• **Directive**:
Copy the lines word for word, beginning at the line that contains "Given: Toggle Anti-malware" and ending after the line that contains "pyautogui.click(x=132, y=48)".

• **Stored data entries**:

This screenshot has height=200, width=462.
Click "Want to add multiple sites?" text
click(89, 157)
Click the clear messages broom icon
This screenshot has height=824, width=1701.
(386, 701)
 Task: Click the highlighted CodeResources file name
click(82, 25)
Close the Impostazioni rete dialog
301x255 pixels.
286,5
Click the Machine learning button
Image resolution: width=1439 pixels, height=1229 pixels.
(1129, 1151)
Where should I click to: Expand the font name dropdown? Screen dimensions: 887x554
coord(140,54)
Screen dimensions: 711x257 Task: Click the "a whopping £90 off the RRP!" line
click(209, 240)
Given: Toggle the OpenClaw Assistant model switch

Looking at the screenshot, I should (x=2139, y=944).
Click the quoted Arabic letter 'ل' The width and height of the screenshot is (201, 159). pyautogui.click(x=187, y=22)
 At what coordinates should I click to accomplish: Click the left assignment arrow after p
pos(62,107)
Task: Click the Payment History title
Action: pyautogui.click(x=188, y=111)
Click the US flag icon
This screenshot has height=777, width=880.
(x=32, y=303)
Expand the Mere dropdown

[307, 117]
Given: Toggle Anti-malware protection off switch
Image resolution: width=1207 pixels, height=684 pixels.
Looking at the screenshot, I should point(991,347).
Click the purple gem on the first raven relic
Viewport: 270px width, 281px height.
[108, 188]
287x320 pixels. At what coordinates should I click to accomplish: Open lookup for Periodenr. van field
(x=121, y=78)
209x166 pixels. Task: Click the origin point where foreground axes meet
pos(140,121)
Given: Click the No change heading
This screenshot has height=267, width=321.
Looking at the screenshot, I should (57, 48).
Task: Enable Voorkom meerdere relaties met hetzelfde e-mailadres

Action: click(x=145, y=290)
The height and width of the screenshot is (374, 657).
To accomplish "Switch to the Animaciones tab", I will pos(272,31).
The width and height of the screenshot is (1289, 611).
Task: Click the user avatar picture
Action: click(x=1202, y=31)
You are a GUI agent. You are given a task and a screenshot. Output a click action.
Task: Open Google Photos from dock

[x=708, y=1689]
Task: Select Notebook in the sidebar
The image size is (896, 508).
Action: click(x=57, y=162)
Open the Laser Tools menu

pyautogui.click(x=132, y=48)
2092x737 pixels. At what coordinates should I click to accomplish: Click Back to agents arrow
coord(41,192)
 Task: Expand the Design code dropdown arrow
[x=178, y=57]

• **The result**:
Given: Toggle Anti-malware protection off switch
Image resolution: width=1207 pixels, height=684 pixels.
Looking at the screenshot, I should point(991,347).
Click the purple gem on the first raven relic
Viewport: 270px width, 281px height.
[108, 188]
287x320 pixels. At what coordinates should I click to accomplish: Open lookup for Periodenr. van field
(x=121, y=78)
209x166 pixels. Task: Click the origin point where foreground axes meet
pos(140,121)
Given: Click the No change heading
This screenshot has height=267, width=321.
Looking at the screenshot, I should (57, 48).
Task: Enable Voorkom meerdere relaties met hetzelfde e-mailadres

Action: click(x=145, y=290)
The height and width of the screenshot is (374, 657).
To accomplish "Switch to the Animaciones tab", I will pos(272,31).
The width and height of the screenshot is (1289, 611).
Task: Click the user avatar picture
Action: click(x=1202, y=31)
You are a GUI agent. You are given a task and a screenshot. Output a click action.
Task: Open Google Photos from dock

[x=708, y=1689]
Task: Select Notebook in the sidebar
The image size is (896, 508).
Action: click(x=57, y=162)
Open the Laser Tools menu

pyautogui.click(x=132, y=48)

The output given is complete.